CPU version of `torch.cummax` is slow

For context, I was implementing a modified version of CenterNet, which uses a module called Center/CornerPooling.
This module is basically cummax for each of the directions.
In my model, there are only 4 cummax calls.

I noticed that the inference is very slow on the CPU, about 500-1000ms per image.
After profiling my model, I noticed that about 1/4-1/3 of the inference time is torch.cummax.
I decided to replace the cpp CornerPooling implementation from GitHub - bishwarup307/cornerpool: Cornerpool in Pytorch and profile again.
The inference time was reduced a lot. But the CornerPooling from there triggers some warnings on the backward (which I don’t really understand). So I reimplemented another version with torch.unbind and torch.stack.

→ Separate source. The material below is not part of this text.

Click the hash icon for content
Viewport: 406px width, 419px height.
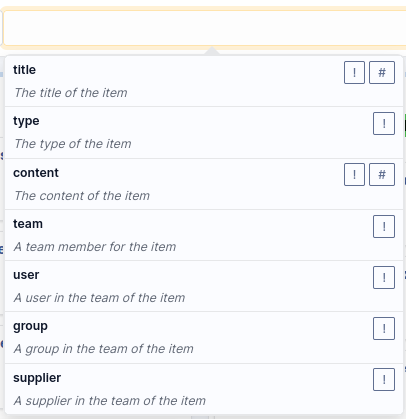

After that, I did some benchmarking with the implementations.
The benchmark was performed on the tensor torch.rand(1, 128, 256, 256) with all three implementations using timeit.
The cpp version and the unbind-stack version perform virtually the same, but the cummax version is 10x slower.
(Reference is the cpp version, because I use it to verify the correctness)

On CPU:
- Reference impl:		32.58 ± 0.94ms
- Cummax impl:		328.65 ± 7.42ms
- Unbind-stack impl:	35.17 ± 1.05ms
On CUDA:
- Reference impl:		1.88 ± 0.05ms
- Cummax impl:		0.03 ± 0.02ms
- Unbind-stack impl:	2.95 ± 1.79ms

What do you think, did I miss something?

Here’s the code to replicate this experiment.

import timeit

import numpy as np
import torch
from cornerpool import BottomPool, LeftPool, RightPool, TopPool
from torch import Tensor
from torch.jit import script


# Function for implementation verification
def correction_assert(f1, f2, x):
    assert (f1(x) == f2(x)).all()


def take_grad(f):
    def wrapped(x):
        x = x.clone()
        x.requires_grad = True
        loss = torch.square(f(x)).mean()
        loss.backward()
        return x.grad

    return wrapped


# Corner pooling: unbind-stack version
@script
def corner_pool(x: Tensor, dim: int, flip: bool):
    sz = x.size(dim)
    outputs = list(x.unbind(dim))

    for i in range(1, sz):
        if flip:
            i_in = sz - i
            i_out = sz - i - 1
        else:
            i_in = i - 1
            i_out = i
        outputs[i_out] = torch.maximum(outputs[i_out], outputs[i_in])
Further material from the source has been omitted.